Anyone who has had to travel over an hour with a little kid in a car has been to McDonald’s. All experienced parents eventually reach the same conclusion. “Why should I stop at McDonald’s and get my kid crappy chicken nuggets when I could wait until we get to the hotel and get my kids crappy chicken strips for twenty dollars?” McDonald’s wins. You don’t have to get out of your car. You are taking your kids out to dinner, but you don’t have to take them out to dinner. You don’t have to clean any dishes. The box that the Happy Meal comes in transforms magically into a mini garbage can. You even already know how disappointed you are going to feel about going there. You win, McDonald’s.

It’s not just traveling. McDonald’s is an amazing bargaining chip with your children. “If you keep behaving like that, I’m not taking you to McDonald’s.” I mentioned earlier that my father would force me and my siblings to do yard work every Saturday for hours when I was growing up. What I failed to mention is that my father would reward us by taking us to McDonald’s at the end of the day. It seemed like a great deal when I was eight. Of course, the irony is that my dad had to feed us anyway. “[
Cough
.] How about you do eight hours of yard work and in exchange I’ll feed you dinner?” Deal. Of course, we would have been fed dinner, but this was McDonald’s.

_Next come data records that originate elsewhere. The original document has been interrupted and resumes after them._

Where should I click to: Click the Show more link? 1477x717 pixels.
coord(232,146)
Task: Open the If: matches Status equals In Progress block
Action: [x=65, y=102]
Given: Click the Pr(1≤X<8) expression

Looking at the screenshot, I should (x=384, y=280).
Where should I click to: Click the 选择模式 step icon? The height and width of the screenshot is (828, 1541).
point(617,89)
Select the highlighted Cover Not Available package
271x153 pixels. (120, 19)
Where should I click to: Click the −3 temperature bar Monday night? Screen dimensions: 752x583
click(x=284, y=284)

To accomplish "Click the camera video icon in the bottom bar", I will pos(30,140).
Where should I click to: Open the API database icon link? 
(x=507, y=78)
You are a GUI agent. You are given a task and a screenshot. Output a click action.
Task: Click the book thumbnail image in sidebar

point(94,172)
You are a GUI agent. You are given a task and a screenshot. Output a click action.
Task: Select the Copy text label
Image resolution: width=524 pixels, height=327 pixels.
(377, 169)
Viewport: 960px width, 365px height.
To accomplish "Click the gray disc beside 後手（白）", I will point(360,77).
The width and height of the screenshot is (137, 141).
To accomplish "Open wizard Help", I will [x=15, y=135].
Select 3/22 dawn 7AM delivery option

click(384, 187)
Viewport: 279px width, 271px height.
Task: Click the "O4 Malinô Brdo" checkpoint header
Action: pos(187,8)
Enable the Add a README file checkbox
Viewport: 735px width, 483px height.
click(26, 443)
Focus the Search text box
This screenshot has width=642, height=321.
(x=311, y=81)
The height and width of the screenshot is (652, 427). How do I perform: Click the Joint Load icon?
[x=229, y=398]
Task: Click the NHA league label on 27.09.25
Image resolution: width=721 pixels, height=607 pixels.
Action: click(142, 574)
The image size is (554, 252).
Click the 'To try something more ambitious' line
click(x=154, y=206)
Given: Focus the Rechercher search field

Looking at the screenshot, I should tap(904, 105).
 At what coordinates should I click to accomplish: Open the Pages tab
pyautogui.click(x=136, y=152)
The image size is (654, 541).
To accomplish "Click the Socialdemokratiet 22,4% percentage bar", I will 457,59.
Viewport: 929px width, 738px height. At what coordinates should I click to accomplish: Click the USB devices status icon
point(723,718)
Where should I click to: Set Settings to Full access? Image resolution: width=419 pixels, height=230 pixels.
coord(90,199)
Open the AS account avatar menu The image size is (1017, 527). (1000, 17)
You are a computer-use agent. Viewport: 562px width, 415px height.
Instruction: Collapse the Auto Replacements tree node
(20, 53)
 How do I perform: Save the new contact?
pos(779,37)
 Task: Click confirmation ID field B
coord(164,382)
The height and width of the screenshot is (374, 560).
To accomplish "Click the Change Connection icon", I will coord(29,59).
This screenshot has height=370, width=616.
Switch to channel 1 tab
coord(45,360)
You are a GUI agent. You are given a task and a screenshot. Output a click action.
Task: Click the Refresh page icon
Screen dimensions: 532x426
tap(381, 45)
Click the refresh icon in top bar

Really, the best and worst part about taking your kids to McDonald’s is that you find yourself at McDonald’s. The strongest willpower melts away. You have an excuse, a justification, for eating McDonald’s. “Well, I’m here anyway. Guess I have to get the Quarter Pounder with Cheese.”
I’ve even mastered justifying a stop at a McDonald’s drive-thru when all my kids are asleep. “Hey! We finally found a McDonald’s! Oh, the kids are asleep. Well, I’m here anyway. Guess I have to get the Quarter Pounder with Cheese.” You win, McDonald’s.

How Sweet It Is

I’m assuming everyone reading this was a kid at one time. Well, most of you were. I don’t have to tell you how important candy is to children. Candy is the currency of children. Kids collect it, trade it, and hoard it. It’s how parents bribe their kids. It’s how annoying kids get friends. I’m sure I wasn’t the only kid thinking, “I don’t really like that neighbor boy, but he always has candy, so it looks like we are going to hang out a lot.” As a kid, it was baffling to contemplate the adult blasé attitude toward candy. I remember thinking, “When I’m an adult and have a job, I’m going to spend all my money on candy.” Of course, as you get older, your taste buds change, you start getting acne, and eventually you decide you don’t want to be a fat tub of turds. You realize that you have to set boundaries with candy. By that I mean you decide to never buy candy or willfully be around it.

As an adult, I always wondered who was buying the candy
that seemed to be sold everywhere. I never understood why they even had candy on display in front of the cash register at drugstores. Who is that for? “Yeah, while you’re ringing up my diabetes medication, throw in this Snickers.” They put that candy right at a child’s eye level so the parent will be fumbling with their wallet at checkout and their kids beg them for the candy and they give in out of frustration. Not me. I am not falling for that evil marketing scheme like those other suckers. I would never purchase candy, and obviously I would never give candy to my children.